Is this dark horse candidate Donald Trump's pick for Supreme Court?

There has been plenty of speculation as to who President Donald Trump may choose to replace the late Justice Antonin Scalia on the Supreme Court.

There is speculation tonight that Trump has made an unexpected choice as his nominee.

Yahoo News reports.
Thomas Hardiman, a 51-year-old judge who sits on the 3rd US Circuit Court of Appeals, has caught the attention of observers to fill the void left by the late Justice Antonin Scalia for several reasons.

With Democrats threatening to block Trump's Supreme Court pick, it's noteworthy that Hardiman was voted onto the appeals court in 2007 by a 95-0 tally.

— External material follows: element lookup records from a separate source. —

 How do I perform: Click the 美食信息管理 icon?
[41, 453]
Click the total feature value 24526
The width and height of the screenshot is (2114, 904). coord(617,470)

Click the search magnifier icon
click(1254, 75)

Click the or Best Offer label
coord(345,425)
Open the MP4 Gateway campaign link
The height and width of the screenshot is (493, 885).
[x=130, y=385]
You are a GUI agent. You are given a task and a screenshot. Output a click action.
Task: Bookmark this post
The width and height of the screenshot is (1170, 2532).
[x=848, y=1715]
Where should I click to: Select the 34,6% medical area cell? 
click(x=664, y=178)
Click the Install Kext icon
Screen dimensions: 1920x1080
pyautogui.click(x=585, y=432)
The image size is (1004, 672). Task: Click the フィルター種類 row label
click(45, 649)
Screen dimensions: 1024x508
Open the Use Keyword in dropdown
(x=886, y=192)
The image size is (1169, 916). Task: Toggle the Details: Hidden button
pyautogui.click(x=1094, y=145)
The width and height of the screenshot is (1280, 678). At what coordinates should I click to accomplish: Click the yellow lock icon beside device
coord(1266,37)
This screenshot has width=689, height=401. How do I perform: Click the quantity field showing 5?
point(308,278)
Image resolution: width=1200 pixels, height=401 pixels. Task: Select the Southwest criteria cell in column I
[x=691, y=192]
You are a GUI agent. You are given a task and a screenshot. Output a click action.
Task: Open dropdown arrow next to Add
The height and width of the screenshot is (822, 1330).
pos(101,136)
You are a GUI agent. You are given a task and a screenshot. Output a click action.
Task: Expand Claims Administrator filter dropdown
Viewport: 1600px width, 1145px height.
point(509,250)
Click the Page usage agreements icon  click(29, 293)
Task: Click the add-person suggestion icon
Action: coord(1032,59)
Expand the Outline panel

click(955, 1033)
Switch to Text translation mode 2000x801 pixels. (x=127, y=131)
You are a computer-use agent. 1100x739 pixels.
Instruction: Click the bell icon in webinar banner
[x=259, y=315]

Both Senate Minority Leader Chuck Schumer and Sen. Dianne Feinstein, a ranking member of the Senate Judiciary Committee, voted to approve him.

Hardiman also has the backing of Trump's closest judicial source: his sister.

Maryanne Trump Barry, a fellow 3rd Circuit judge, holds a high opinion of Hardiman. As an adviser who spoke with the president told Politico, "Maryanne is high on Hardiman."

And those who know the conservative judge say there's another trait that could be attractive to Trump.

"I don't know that I can think of anybody that seemed as down-to-earth as he is," Carter Phillips, a Washington, DC, lawyer who has argued before the Supreme Court more than any other attorney in private practice, told Business Insider.

Phillips said he has argued a pair of cases in front of Hardiman, been a part of a few panels with the Pittsburgh-based judge, and had a handful of Hardiman's former clerks work at his law firm, Sidley Austin.

"He's a really nice person," Phillips said. "I think he will be what you see is what you get on the bench. I don't think you're going to see anything quite like Justice Scalia in that regard — I don't expect him to be larger than life. ... He appears, by all means, to be a solid conservative."

Hardiman, at 37, was nominated by President George W. Bush to serve on the US District Court for the Western District of Pennsylvania. He was nominated to the appeals court four years later.
A Notre Dame graduate who received his law degree from Georgetown, Hardiman would find himself in sparse company on the Supreme Court bench — each justice currently seated holds an Ivy League law degree.

Trump promised throughout the campaign to fill the vacancy with a judge in the mold of Scalia. Those who spoke with Business Insider about Hardiman said he would likely fall somewhere between Justice Samuel Alito and Chief Justice John Roberts ideologically.

Former US District Judge Robert Cindrich, who hired Hardiman to join his Pittsburgh firm when Hardiman moved to the city, said he "tries to be humanistic" and "tries to solve problems" in a way similar to Roberts.

"That might be somewhere where he might fit," Cindrich told Business Insider. "For sure he's a conservative. In his philosophies, he is a Republican, There's no question about his conservative bona fides. He was active in the Republican Party when he came to Pittsburgh — very successful at that, by the way — so you would have to say he'd be of the conservative mold. How far, it's very hard for me to say.
"Whether he is as strict an originalist as Justice Scalia, I can't say," he said. "But whether he would pay heed to the word of the Constitution, I know he will. There's no question."